MEDINDO A FE

A Ressurreição de Cristo inaugura a ‘outra quaresma’

A Ressurreição de Cristo inaugura a ‘outra quaresma’

Atravessamos o deserto espiritual da tradicional quaresma, tempo propício para a meditação da palavra de Deus, para a esmola, para o jejum, para a penitência e para a conversão. Neste tempo, a Igreja Católica celebrou os mistérios da vida pública de Jesus Cristo e, durante 40 dias, incentivou os fiéis à prática do amor, única virtude eterna e capaz de dizer não para o demônio e para suas obras. Findado o Tríduo Sacro – ceia do Senhor, adoração a Santa Cruz e Vigília Pascal, este tempo glorioso proclama o Cristo ressuscitado e inaugura a ‘outra quaresma’, a da alegria em termos Jesus, nossa páscoa, ressuscitado e em meio a nós.

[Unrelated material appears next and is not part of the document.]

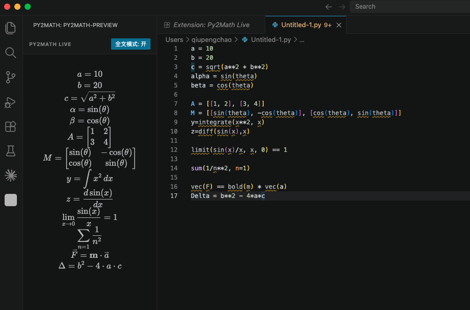Toggle 全文模式 off
The width and height of the screenshot is (470, 310).
click(131, 44)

Os próximos 40 dias serão dedicados a este mistério que sustenta a nossa crença, a este mistério histórico que dá sentido a nossa pregação e fé. (I Cor 15,14). A ressurreição será a temática central da liturgia da Igreja durante seis semanas desde a festa da Páscoa até a solenidade da Ascensão do Senhor aos céus. Nestes dias, Jesus irá ao encontro dos seus discípulos e em Tomé será declarada a necessidade de uma fé confiante (Jo 20,19-31). Ele também interpelará o primeiro Papa, São Pedro, e o exigirá três declarações de amor e fidelidade (Jo 21,1-19) já que é este o apóstolo a quem o Senhor pediu que confirmasse os irmãos na fé (Lc 22,32).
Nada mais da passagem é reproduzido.